For the titanium hulled Alfa SSN story, google “Unraveling a Cold War Mystery” and go to the first result hosted on the CIA website. I am not linking it for obvious reasons but it’s a very good read, definitely worth your time.

For the Soviet space program, google “Rockets and People by Boris Chertok”, which is possibly the most detailed account of the entire Soviet space program written by someone who was actually part of it. You can download all 4 volumes for free from NASA’s website, no need to buy them.

[-] charlie@hexbear.net 1 points 1 year ago

The CIA document was really interesting, thank you. They name drop a German Cross awarded Nazi submarine engineer in the document and can’t help but call him “distinguished”, fucking gross.

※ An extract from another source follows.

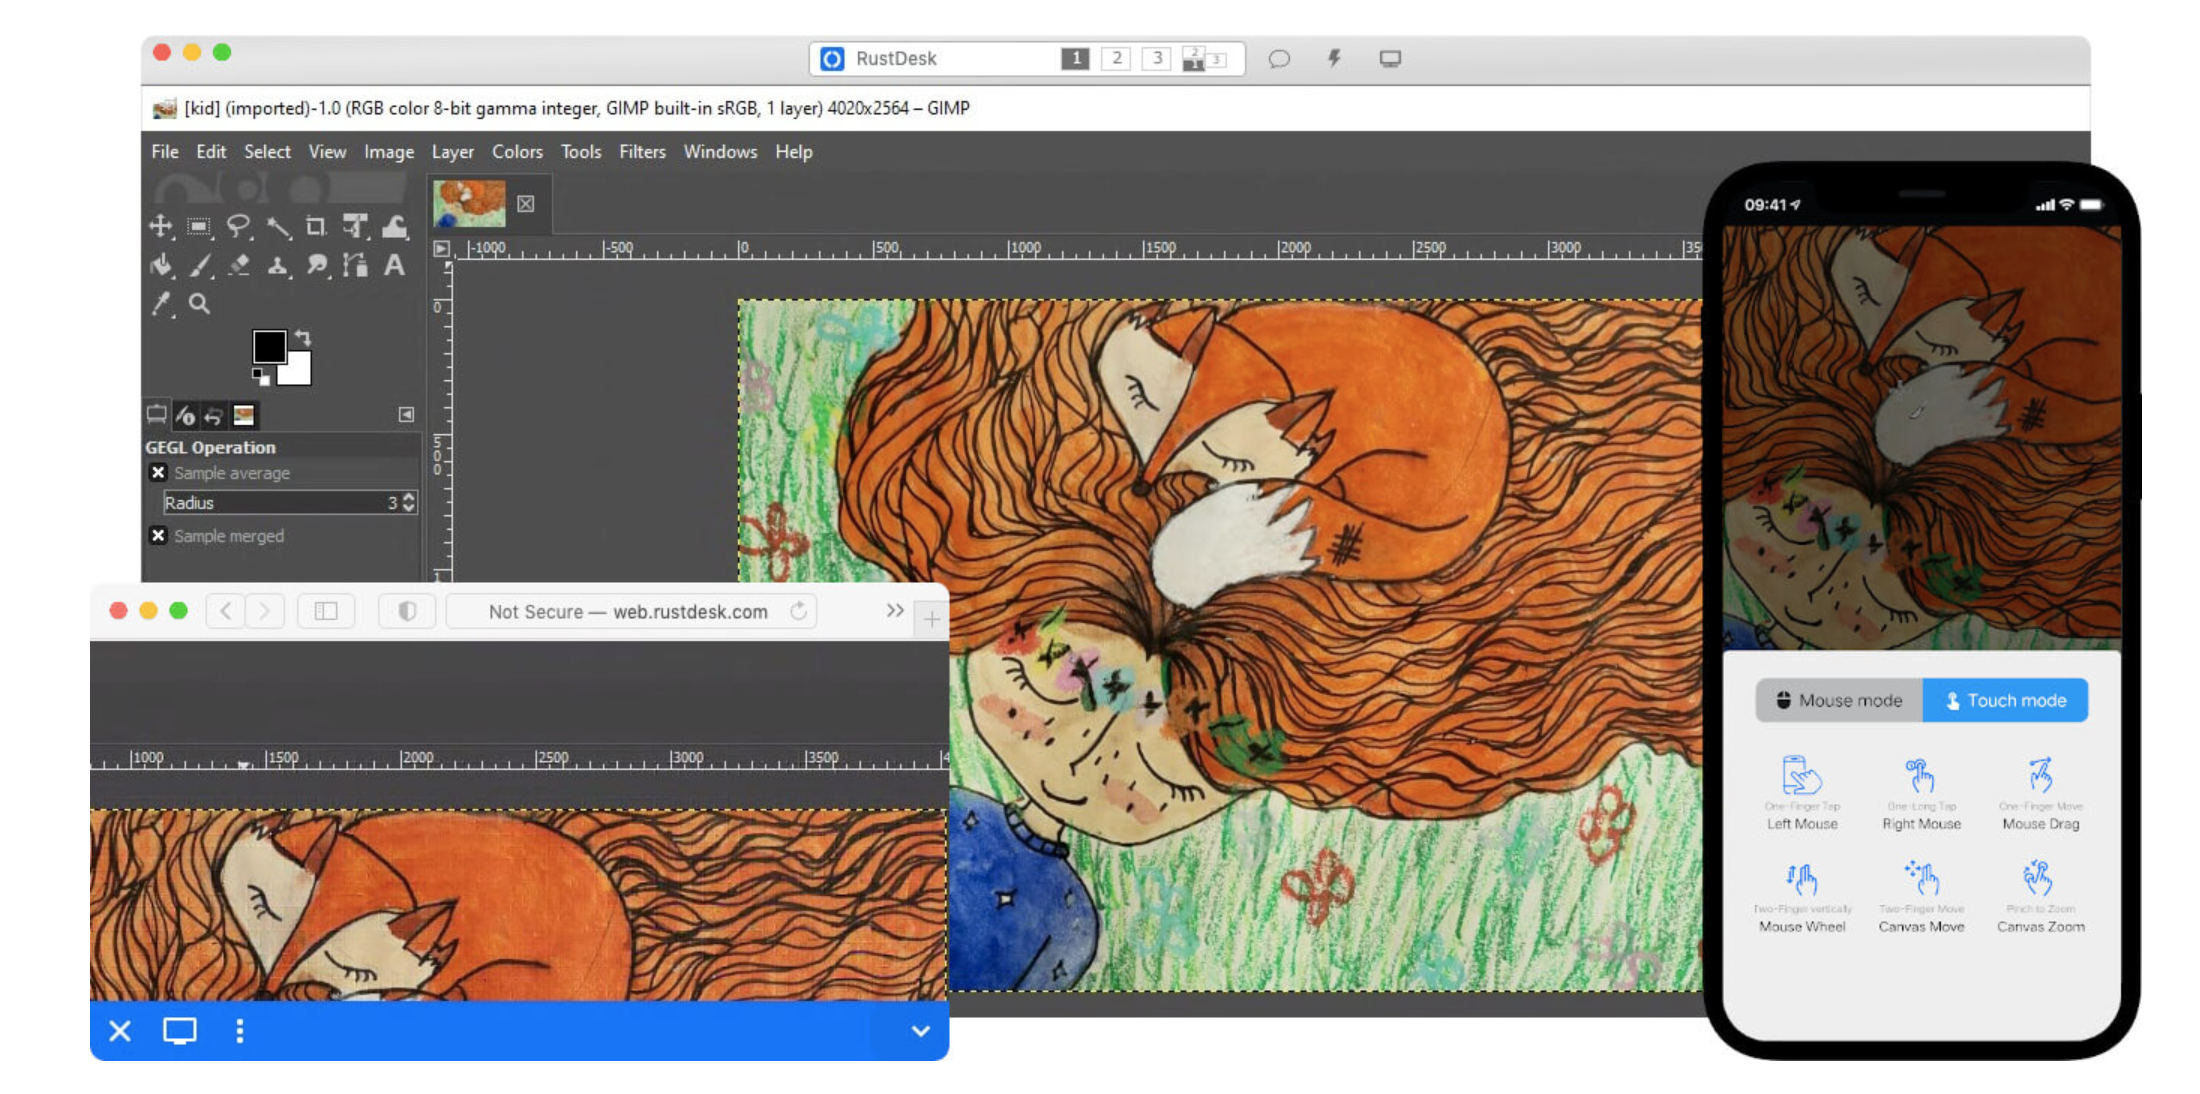
Task: Activate the Zoom magnifier tool
Action: click(200, 304)
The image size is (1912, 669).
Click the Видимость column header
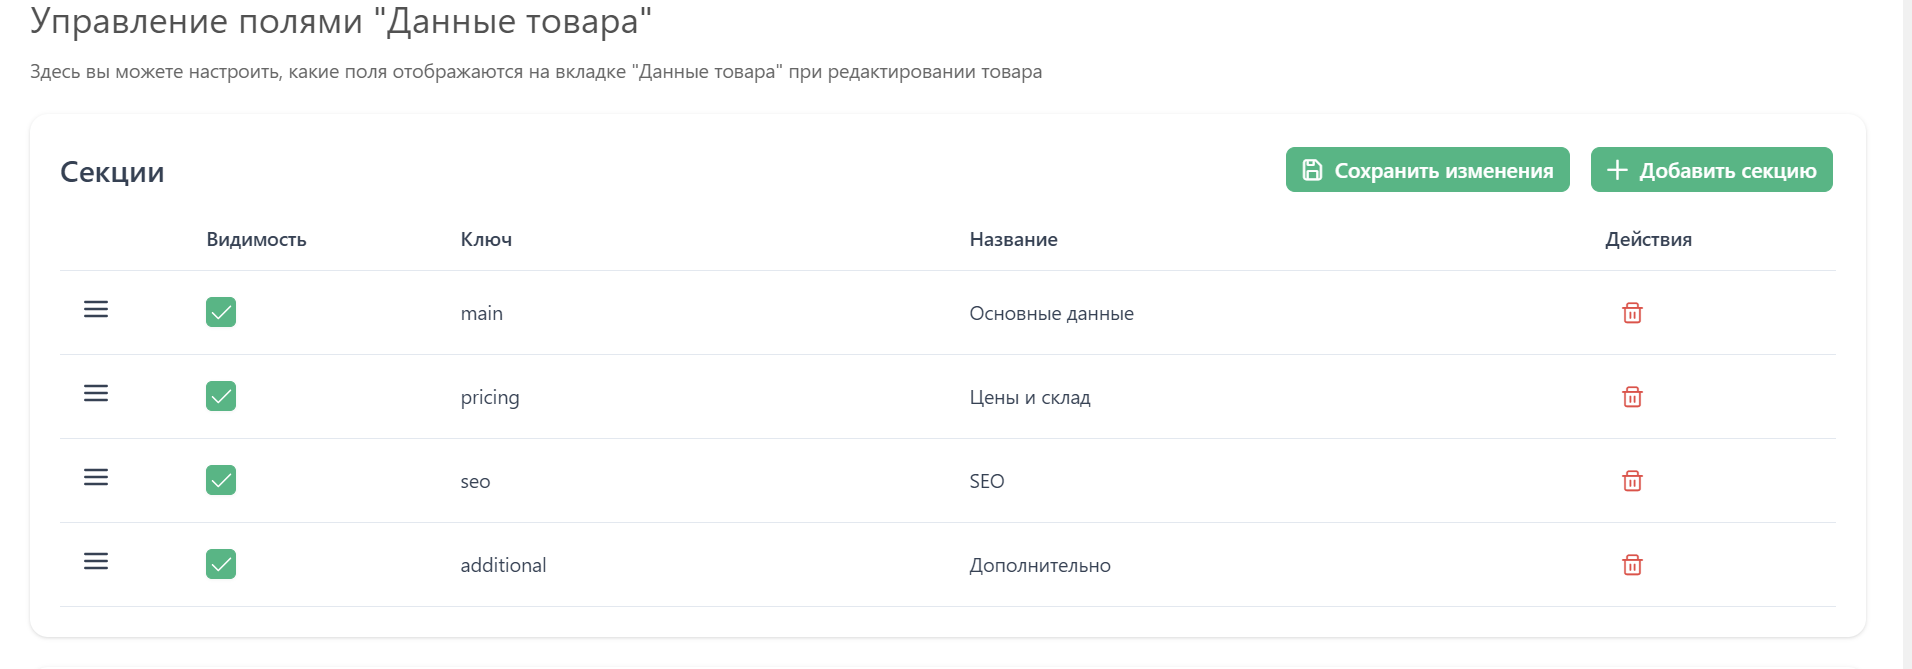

The ALFA’s high reserve buoyancy, as well as a sophisticated rescue system, implied Soviet Navy concern for crew survivability. There were other indicators: the Soviet Navy had one India class submarine rescue submarine each in Northern and Pacific fleet areas, had several “hard” compartments in submarines, and now had fitted a sophisticated survival system in the ALFA. This was another item that did not square with our view that the Soviets had little concern for human life.

I need to shove this down the throat of every lib calling Russians Orc’s. It’s quite literally Nazi propaganda. I believe the same people who worked in the Nazi propaganda machine were brought to the US to continue their anti-soviet activities.

Just started Vol 1, really interesting from the start, thank you for the recommendations!

[-] meth_dragon@hexbear.net 26 points 1 year ago* (last edited 1 year ago)

patchwork-chimera had a good thread on lcd from about a year ago regarding the taiwan situation and in it iirc he said something along the lines of the US hypersonics program being a bit behind in some places but ahead in others. obviously i'm not privy to the specifics but just from the PR it doesn't seem like shit's going great. there are like a billion different projects that keep getting cannibalized by each other or going MIA and nothing but failed launches and tests for the ones that don't go underwater, wtf is happening?

you get the impression they're swooshing their missiles around in wind tunnels doing pugachev's cobras at reentry speeds but haven't figured out a reliable ignition mechanism yet. real cart before the horse shit.

[-] SimulatedLiberalism@hexbear.net 15 points 1 year ago* (last edited 1 year ago)

I wrote something as a reply to another user’s comment, but that’s just my take. I have zero expertise in this matter.